[Stored records]
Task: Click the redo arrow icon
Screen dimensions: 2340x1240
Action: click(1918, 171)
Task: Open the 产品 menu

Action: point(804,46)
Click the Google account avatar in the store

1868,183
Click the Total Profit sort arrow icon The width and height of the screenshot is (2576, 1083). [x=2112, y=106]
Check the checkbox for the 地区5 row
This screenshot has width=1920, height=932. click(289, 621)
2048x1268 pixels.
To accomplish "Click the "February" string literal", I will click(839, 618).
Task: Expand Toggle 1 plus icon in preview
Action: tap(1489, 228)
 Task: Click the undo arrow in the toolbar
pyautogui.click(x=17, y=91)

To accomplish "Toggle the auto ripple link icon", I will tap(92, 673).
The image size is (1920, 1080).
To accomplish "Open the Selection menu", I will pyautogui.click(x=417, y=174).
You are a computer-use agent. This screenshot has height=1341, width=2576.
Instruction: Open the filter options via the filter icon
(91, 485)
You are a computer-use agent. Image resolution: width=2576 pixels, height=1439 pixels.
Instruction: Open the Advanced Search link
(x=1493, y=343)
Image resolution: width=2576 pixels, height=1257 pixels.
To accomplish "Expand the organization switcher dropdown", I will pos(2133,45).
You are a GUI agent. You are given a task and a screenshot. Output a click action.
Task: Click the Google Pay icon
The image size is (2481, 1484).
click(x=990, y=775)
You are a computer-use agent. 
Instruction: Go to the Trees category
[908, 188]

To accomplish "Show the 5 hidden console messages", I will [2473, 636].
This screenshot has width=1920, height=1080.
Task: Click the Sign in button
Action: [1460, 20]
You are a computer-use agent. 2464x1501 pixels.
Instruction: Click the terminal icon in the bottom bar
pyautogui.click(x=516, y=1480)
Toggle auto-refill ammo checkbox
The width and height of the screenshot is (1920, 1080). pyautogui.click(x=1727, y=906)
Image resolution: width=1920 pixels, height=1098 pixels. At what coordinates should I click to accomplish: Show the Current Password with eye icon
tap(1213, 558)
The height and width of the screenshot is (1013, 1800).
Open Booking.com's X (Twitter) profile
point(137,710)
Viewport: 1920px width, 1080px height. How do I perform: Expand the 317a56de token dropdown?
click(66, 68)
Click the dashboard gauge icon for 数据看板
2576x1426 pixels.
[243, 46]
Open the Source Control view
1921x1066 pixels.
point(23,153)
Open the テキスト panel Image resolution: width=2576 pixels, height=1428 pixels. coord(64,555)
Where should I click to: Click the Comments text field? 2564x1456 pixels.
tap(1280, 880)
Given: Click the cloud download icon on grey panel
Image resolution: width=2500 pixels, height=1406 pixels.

Try it:
The answer should consist of every line above in which "panel" appears.

Response to the exercise:
Open the テキスト panel Image resolution: width=2576 pixels, height=1428 pixels. coord(64,555)
Given: Click the cloud download icon on grey panel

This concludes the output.